Six films I could actually stand in 2006
Dec. 30th, 2006 02:21 pmBack in 1993 I was asked by Britain's leading cineaste magazine, Sight and Sound, to contribute to a series called Obsessions. You were supposed to say what films obsessed you, but I decided to go against the flow. "I've looked back over my life," I wrote, "and I can't say I've been obsessed by any film. I'm not sure I even like cinema very much". Why? "I have to keep vigilant against seduction by my political enemies. I also have very little fat on my bottom and find long sittings in cinemas an ordeal. I have a short attention span and hate naturalistic narrative."

Scraping around in a year of Click Opera to give you, today, a list of my favourite films of the year, I notice that things haven't changed that much. I still, basically, don't get on with cinema as an artform. It's, by and large, too long, too epic, too boring, too normative, too violent and emotionally manipulative, too expensive to make and distribute, too dependent on teamwork, too loud, with too much hype and stars who are just too incredibly dull. (Yes, Klaus Kinski is dead.)
But, somehow, I have been able to scrape together six significant cinematographic experiences this year. These are the six films I could actually stand -- and more than happily sit through -- in 2006.
I blogged about Funky Forest: First Contact, Katsuhito Ishii's follow-up to the charming Taste of Tea, on Click Opera before I'd seen it. Well, last night our friends Miya and Clemens sat us down on their sofa and, after feeding us some great food, showed us their Funky Forest DVD.

Parts of the exercise:
A - Can you transcribe the blog post from "But, somehow, I" up to and including "Funky Forest DVD."?
B - What does the blog post say, summed up in two sentences?

Provided data:
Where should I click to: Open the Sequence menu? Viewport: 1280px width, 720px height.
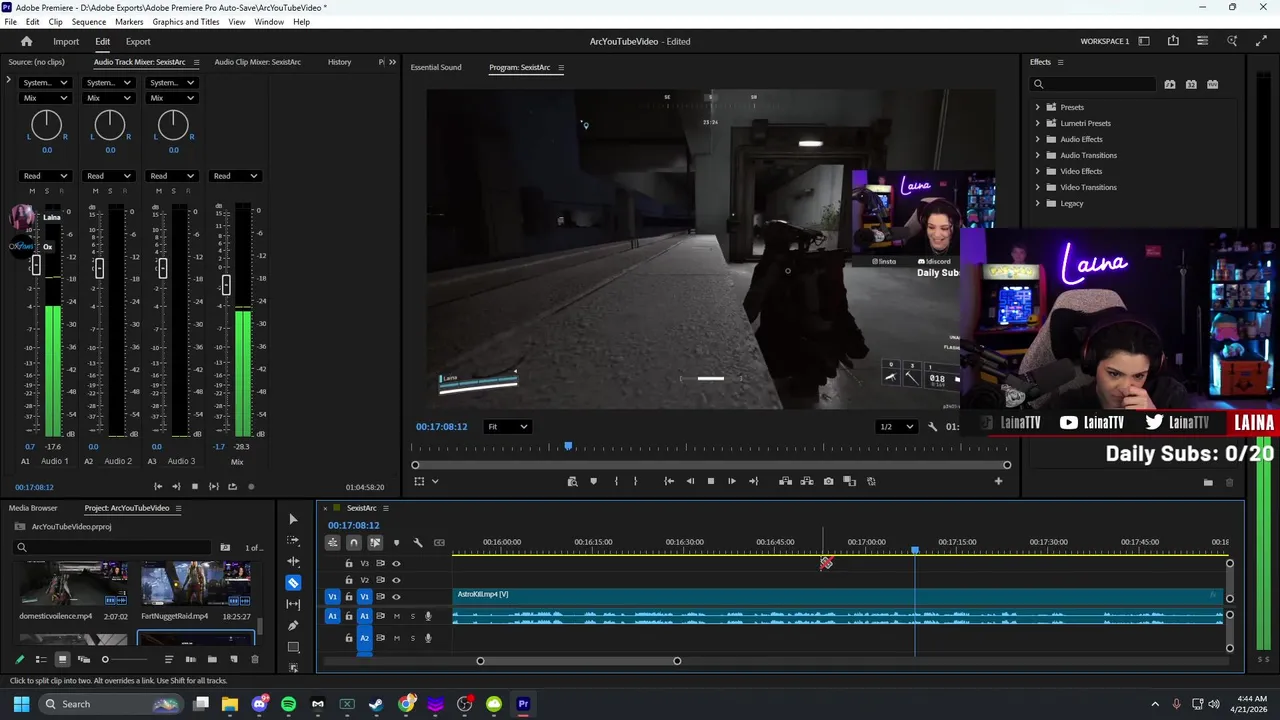[x=89, y=22]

Your responses:
A -
But, somehow, I have been able to scrape together six significant cinematographic experiences this year. These are the six films I could actually stand -- and more than happily sit through -- in 2006.
I blogged about Funky Forest: First Contact, Katsuhito Ishii's follow-up to the charming Taste of Tea, on Click Opera before I'd seen it. Well, last night our friends Miya and Clemens sat us down on their sofa and, after feeding us some great food, showed us their Funky Forest DVD.

B - The writer recalls telling Sight and Sound in 1993 that no film had ever been an obsession and that cinema might not even be to the writer's liking, and says little has changed, since cinema still seems too long, too boring, too loud, too emotionally manipulative and too hyped. Still, the writer has scraped together six films from 2006 that were bearable, and mentions that friends Miya and Clemens showed the writer Katsuhito Ishii's Funky Forest: First Contact on DVD.